Sheriff Lt. Jim Wagester said police found dead and malnourished animals, including a horse, steer, pigs, goats, sheep, rabbits, dogs, ducks, chickens and geese.

He called conditions at the farm at 3450 E. Marlette Road "the worst I've ever seen."

"Some were in pens, some were in a pasture with no shelter and no food," Wagester said. "A lot of them were just starving to death - very undernourished."

The 21-year-old resident of the farm was arrested Monday and is expected to face multiple felony animal-cruelty charges at an arraignment today or Wednesday.

Police would not identify him pending arraignment.

Wagester said the man owns most of the animals, but police also are seeking warrants to arrest a 40-year-old female resident of the farm.

Wagester said the man told police he recently bought more food after he ran out about two weeks ago but had been too busy to feed the animals.

"He said he just got feed here the last few days but hasn't been around to feed them because he's been out partying," Wagester said.

'Like vultures'

Police initially visited the farm Sunday after an anonymous caller tipped them off. Police seized the animals Monday when executing a search warrant.

Once there, Wagester said, police found animals locked in barns and in a muddy pasture with no food.

Deputies immediately fed the surviving animals with food they found at the farm. Wagester said the hungry animals swarmed the food "like vultures."

"They were knocking each other over getting to it," he said.

Some of the dead animals appeared to have huddled underneath a truck topper for shelter.

Wagester said it was the only shelter in the pasture, which had mud in some spots was more than knee deep.

Volunteers placed the living animals at area farms, though Wagester expected some likely will die.

Brennon Miller of Sandusky drove several animals to a farm in Speaker Township. Miller said he saw starving animals in barns, in the house and all over the farm.

"There were dogs and cats and iguanas and birds and sheep ... every animal humanly imaginable was running around there," he said.

The animals looked so desperate and diseased Miller's first reaction was not to touch anything for risk he would pass on an illness to his own animals.

Goats and sheep had chunks of hair and wool missing, Miller said, and several of the pigs roaming outdoors appeared to have eye infections.

"I grew up on a farm," Miller said. "Dead things do not normally bother me that badly, but it just made me sick to my stomach to see everything."

Will to live

Lin Ernest of Speaker Township took ten of the animals. One of the goats can barely stand, Ernest said, and she can see bones through the sheep's thick wool.

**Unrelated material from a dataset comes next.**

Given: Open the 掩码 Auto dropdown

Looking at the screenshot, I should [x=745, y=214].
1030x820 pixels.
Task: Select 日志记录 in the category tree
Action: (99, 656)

"You can see (the goats') whole entire backbone all the way to their tail," she said.

She thinks the sheep rubbed the wool off their backs and their skin raw trying to scavenge food from the other side of their pasture fence.

Although the animals are in bad shape, Ernest said believes they have the will to live.

"Their eyes still look like they're going to make it," Ernest said. "They still have life in them."

Ernest hopes to find homes for the animals once they're healthy.

Lt. Wagester hopes the situation will encourage people to report animal cruelty.

"There's absolutely no reason, none whatsoever, that an animal has to suffer like this," he said.